Ozone high in the atmosphere shields us from harmful ultraviolet rays, but at ground level it is created when sunlight drives reactions between gases from vehicles, industry, and other human activities. In the Ciuc Basin, the team found that ozone levels rise and fall with the seasons. The strongest build‑up occurs from April to September, when days are long and bright. During these months, daily sunlight often exceeds the levels typical of mild spring days, and hourly ozone peaks in mid‑afternoon. Over the years 2008 to 2023, average ozone levels crept upward, alongside increases in both sunlight and temperature, suggesting that a warming climate may be making the problem worse.
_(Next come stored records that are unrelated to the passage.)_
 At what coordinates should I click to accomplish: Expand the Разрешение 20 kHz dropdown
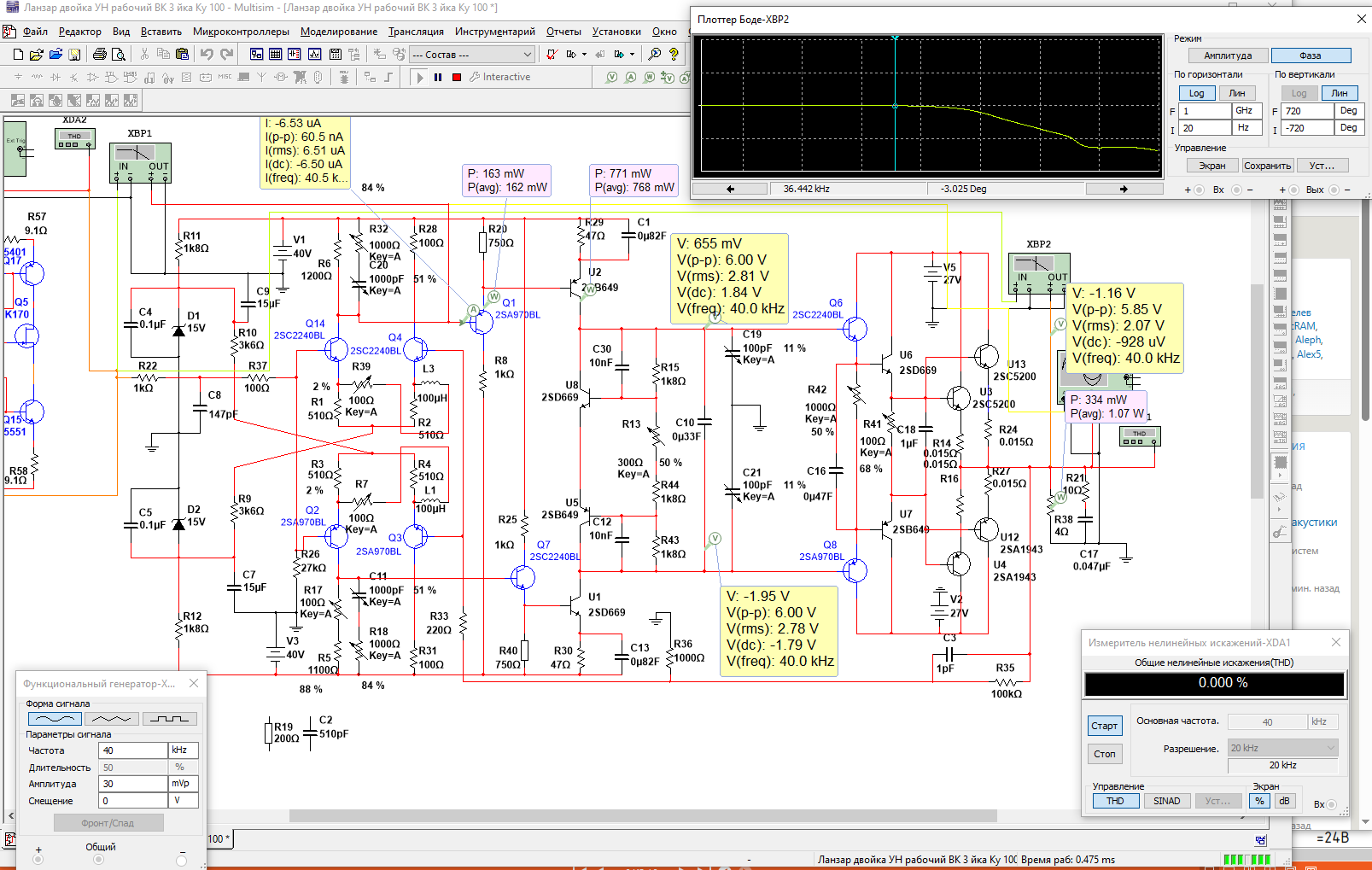(1282, 748)
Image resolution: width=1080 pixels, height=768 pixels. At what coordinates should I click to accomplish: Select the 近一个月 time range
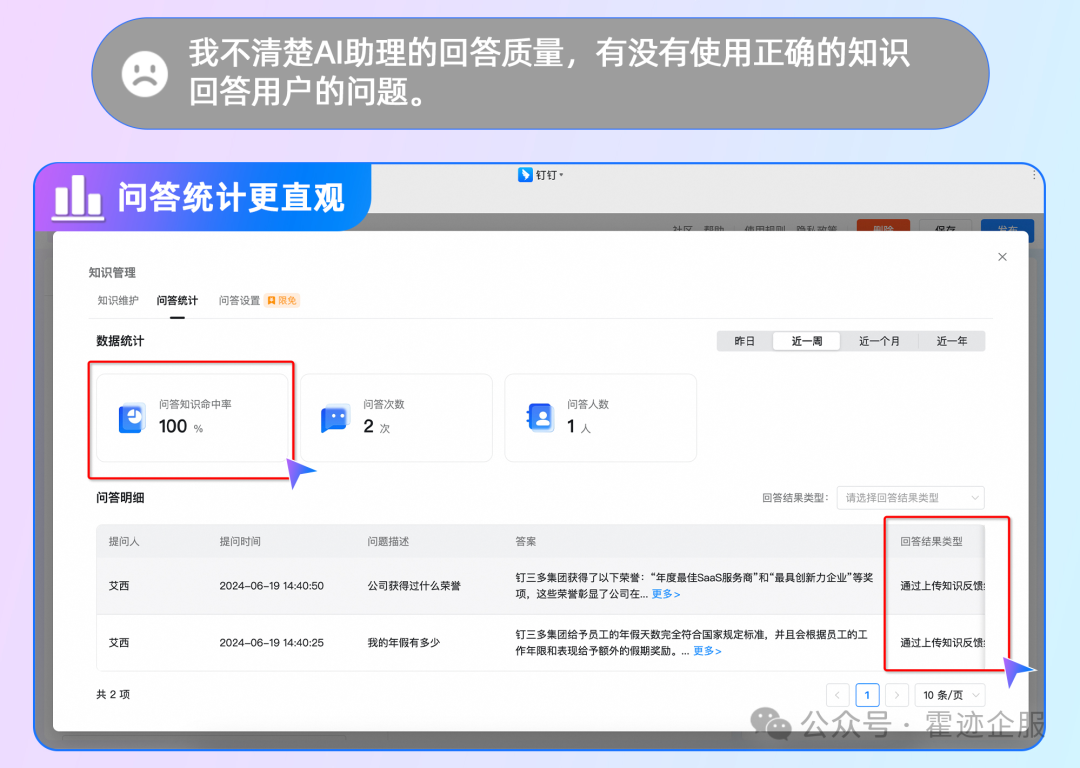pos(879,341)
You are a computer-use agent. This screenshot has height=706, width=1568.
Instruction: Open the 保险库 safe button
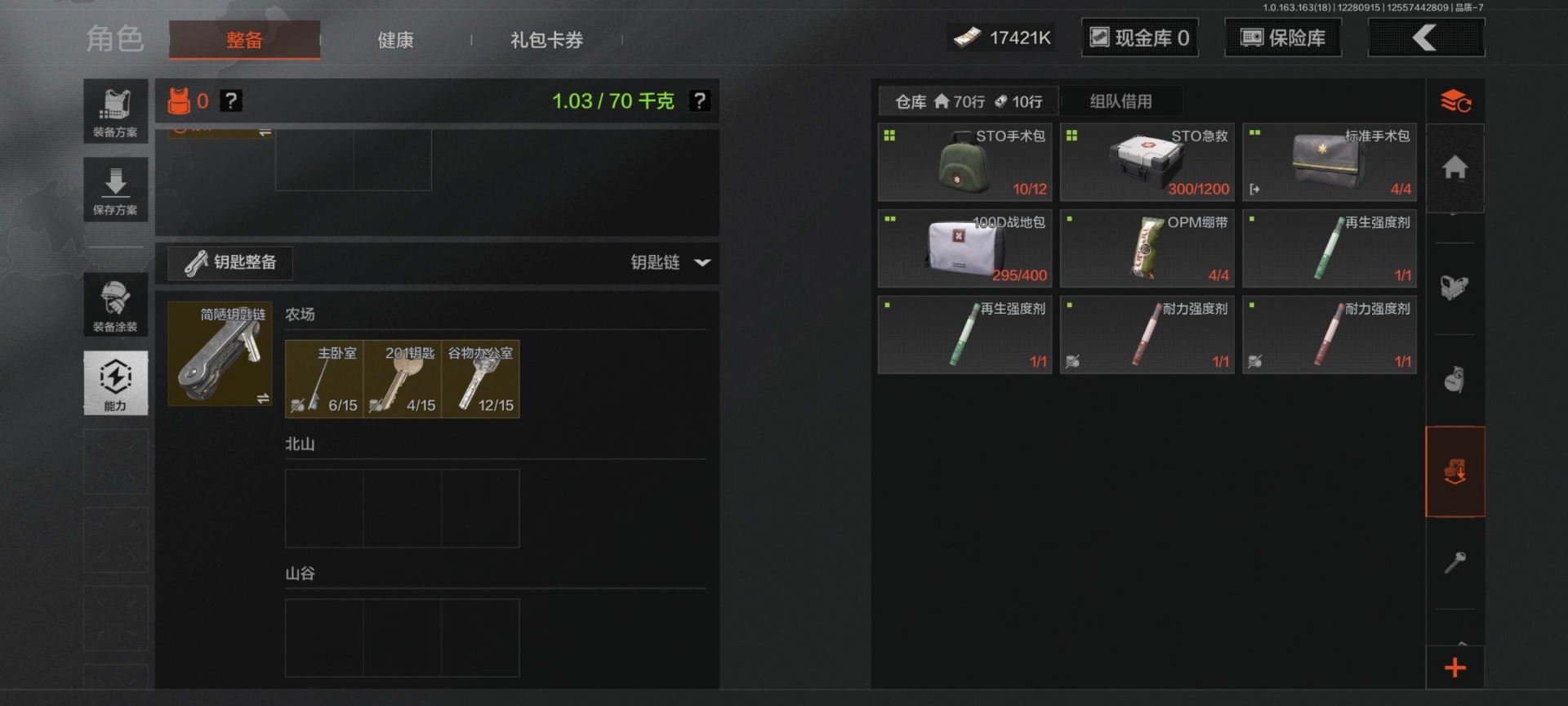click(1282, 38)
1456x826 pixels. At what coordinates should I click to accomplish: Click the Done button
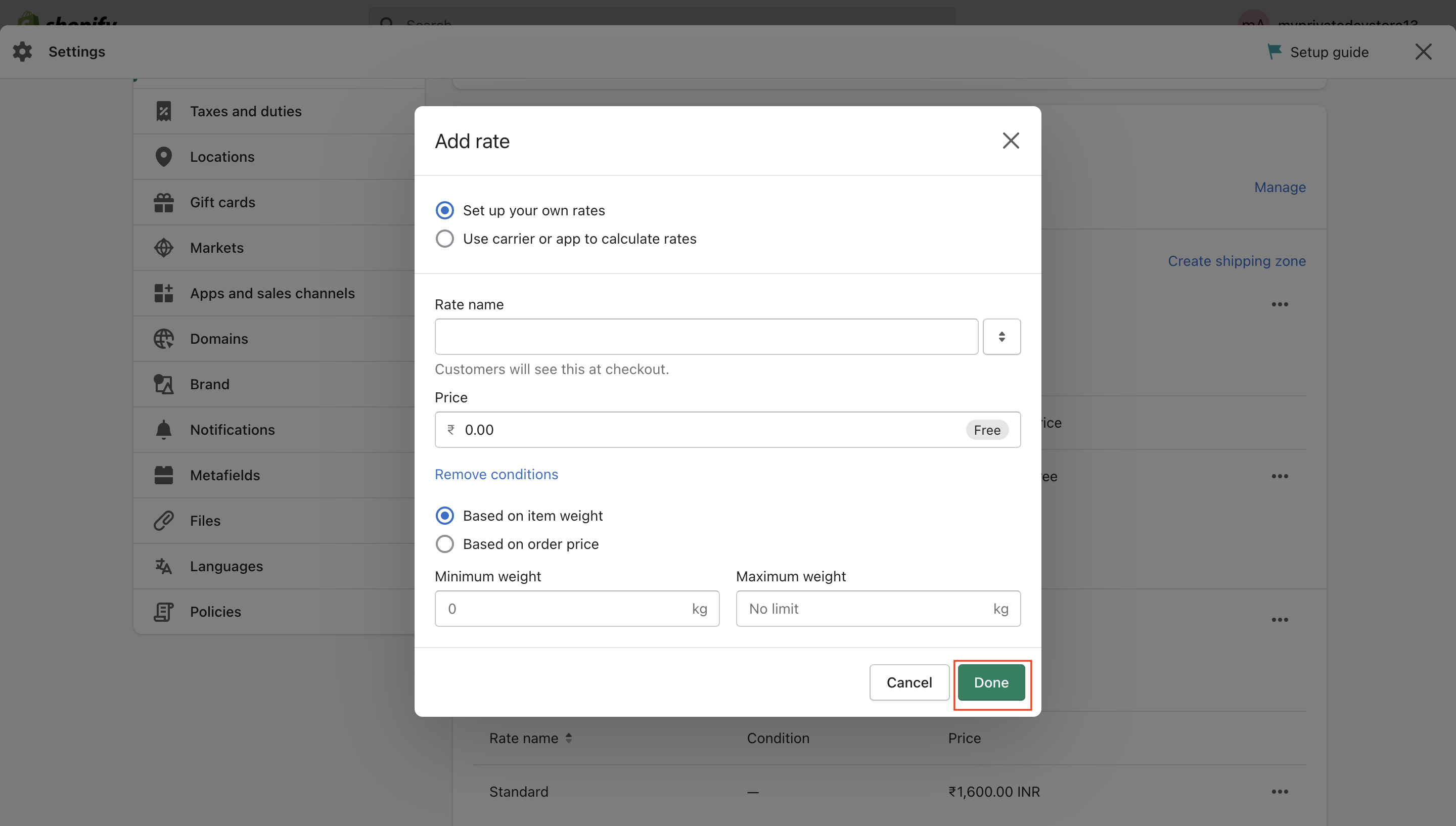pos(991,682)
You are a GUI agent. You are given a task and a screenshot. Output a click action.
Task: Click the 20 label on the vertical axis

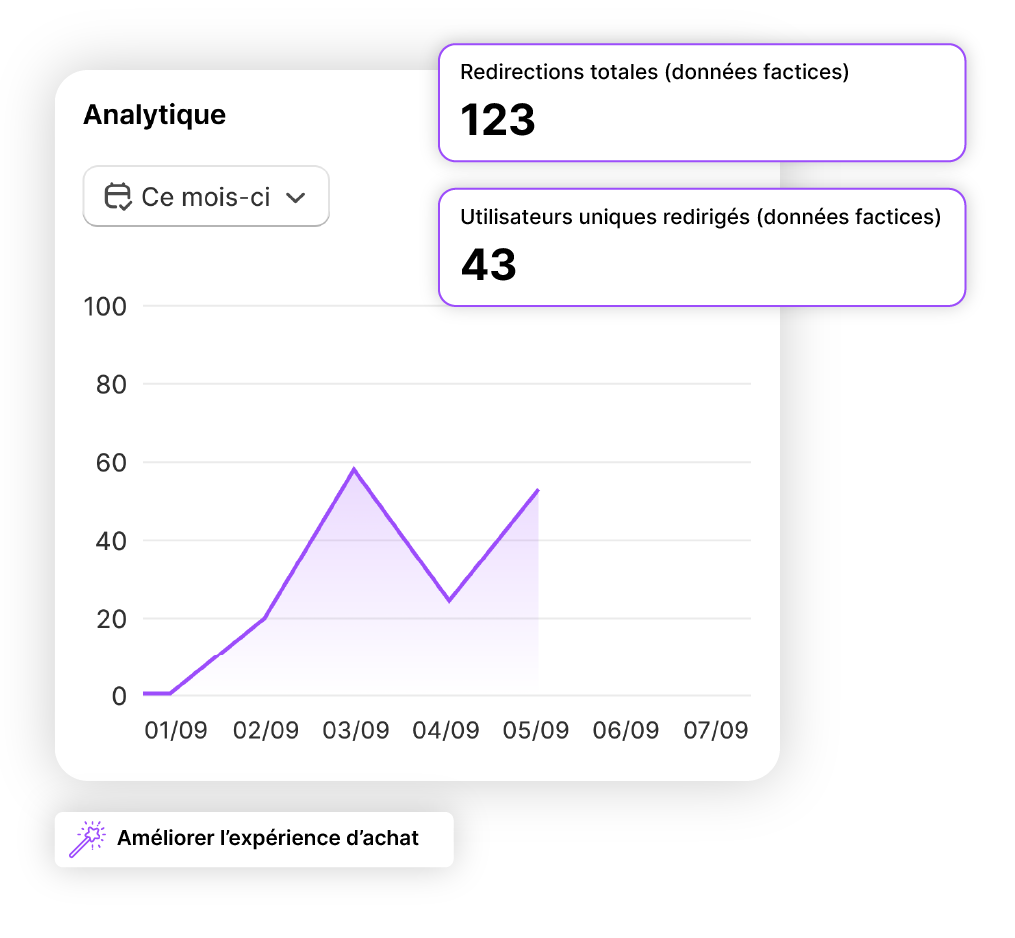(x=111, y=619)
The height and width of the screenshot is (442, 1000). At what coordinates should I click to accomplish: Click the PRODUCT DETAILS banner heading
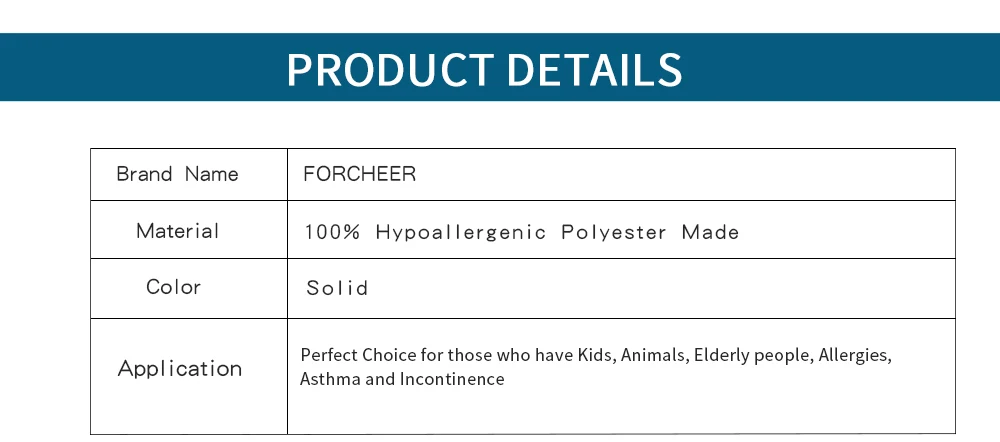click(484, 69)
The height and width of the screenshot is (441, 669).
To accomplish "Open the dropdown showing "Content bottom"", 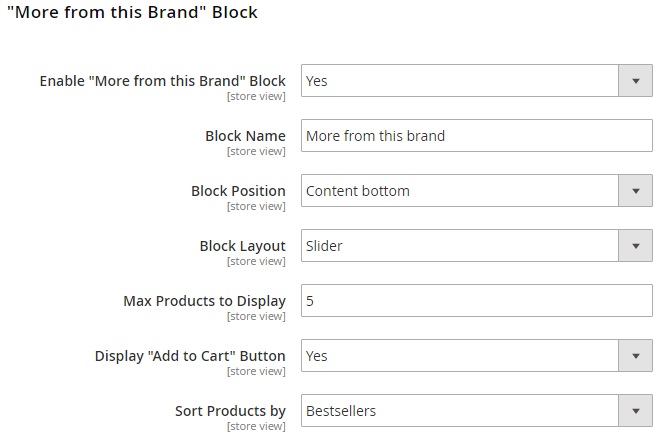I will pos(460,191).
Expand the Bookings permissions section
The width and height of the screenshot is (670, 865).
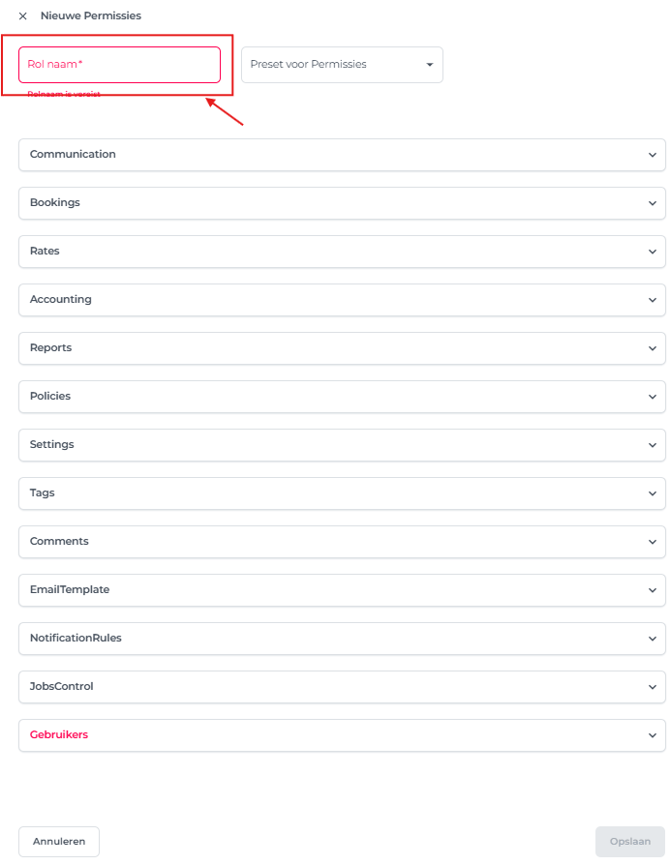coord(341,203)
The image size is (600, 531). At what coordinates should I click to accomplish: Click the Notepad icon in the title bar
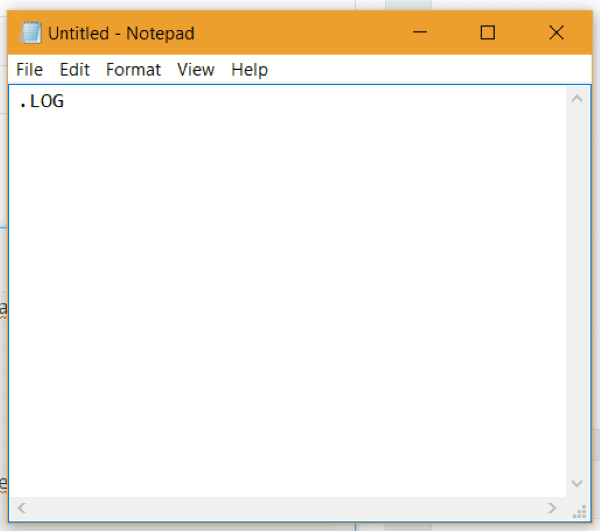click(32, 33)
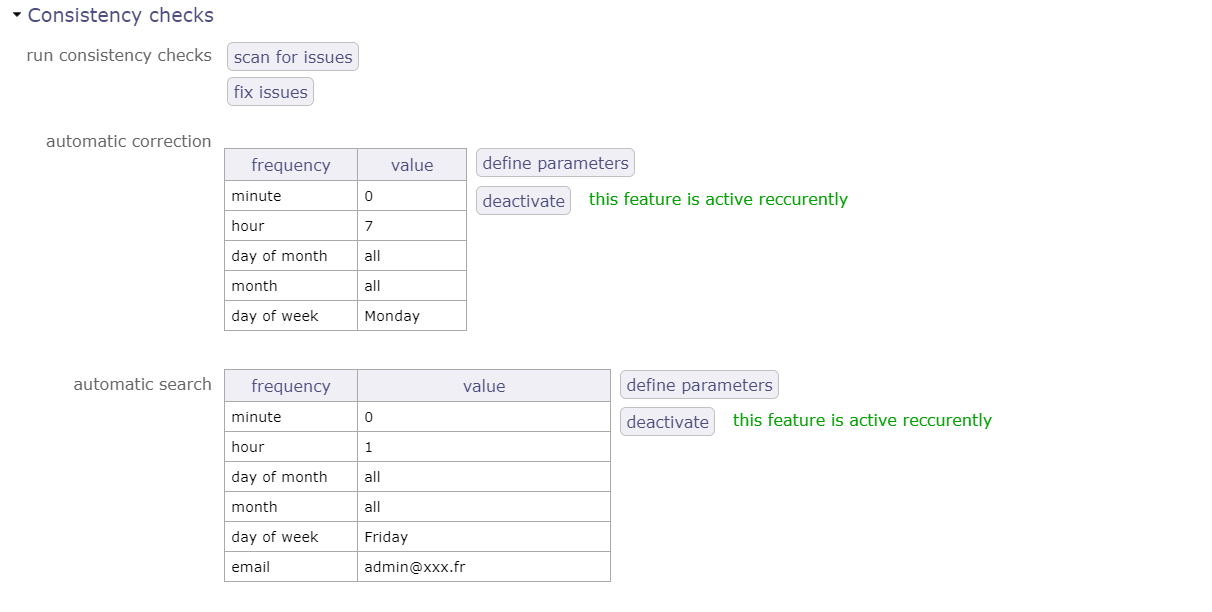Click the scan for issues button
This screenshot has height=612, width=1212.
pos(293,57)

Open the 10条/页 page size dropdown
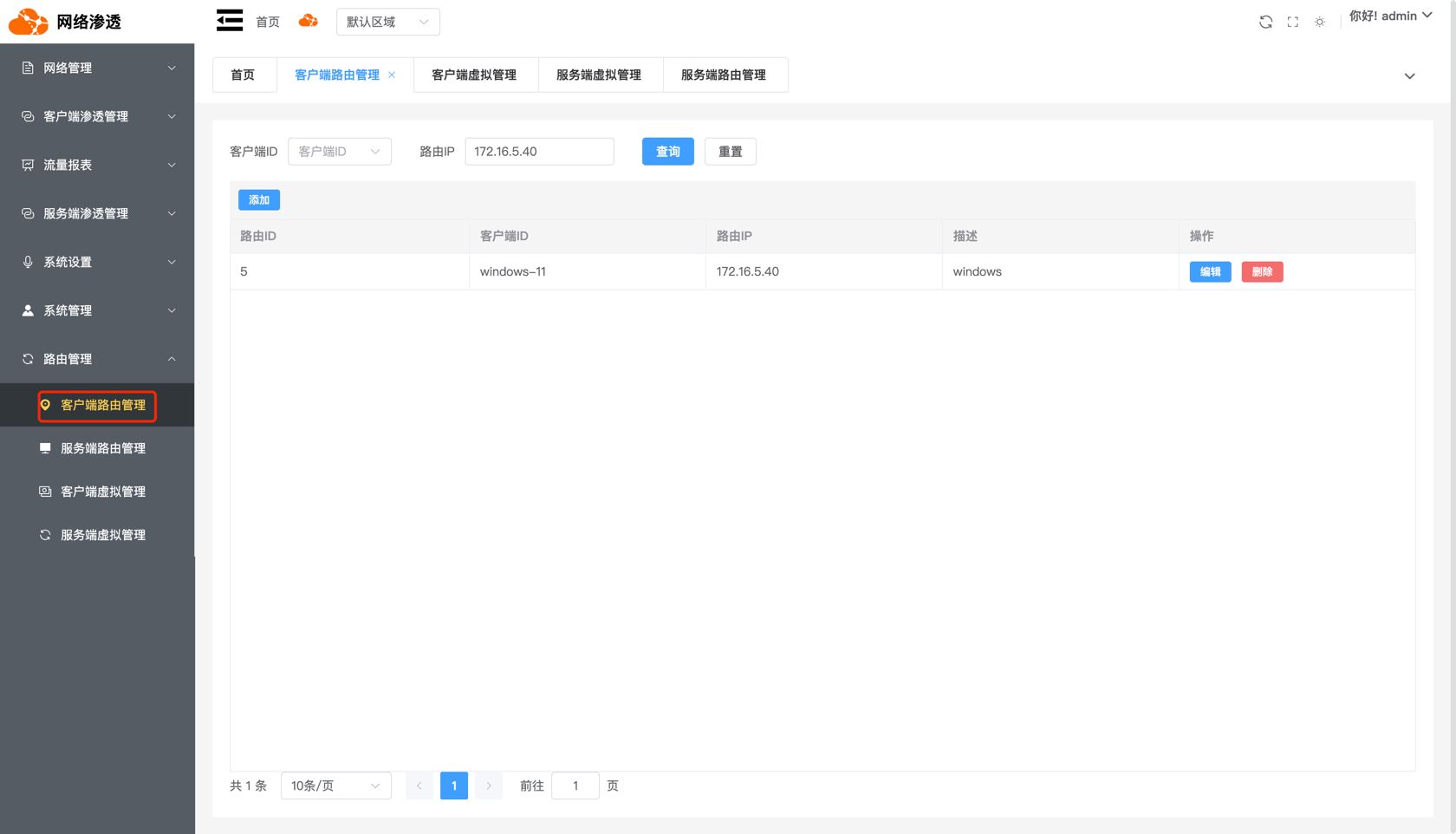[x=335, y=785]
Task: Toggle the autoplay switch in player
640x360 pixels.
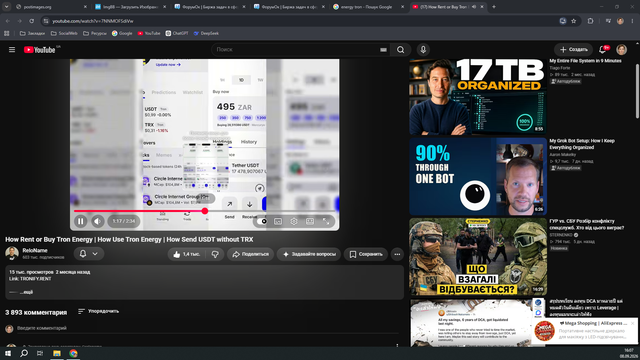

Measuring harm to crops over time

Plants do not just react to a single ozone spike; damage accumulates over many hours of exposure during the growing season. To capture this, the researchers used established international indicators that sum up how often and how strongly ozone rises above a critical threshold while crops are actively photosynthesizing. They then applied known dose–response relationships for wheat, barley, maize, and potato, which connect this accumulated ozone exposure to percentage losses in yield. By combining these percentages with actual county harvest records and current market prices, they could estimate not only how much grain or tubers were lost, but also what those losses meant in euros.

Small percentage losses, big money

The estimated yield reductions for individual crops might sound modest at first glance—generally under one percent per year. On average, maize showed the highest sensitivity in terms of percentage loss, followed closely by barley and potato, while wheat was somewhat less affected. But once these seemingly small fractions were applied to the many thousands of tons harvested each year, the totals became striking. Between 2012 and 2021, ozone‑related losses added up to about 2,500 tons of wheat, 1,300 tons of barley, 1,000 tons of maize, and, most dramatically, tens of thousands of tons of potatoes. Because potatoes fetch a relatively high market price, they accounted for more than 85 percent of the total economic damage, which reached roughly 5.7 million euros over the study period.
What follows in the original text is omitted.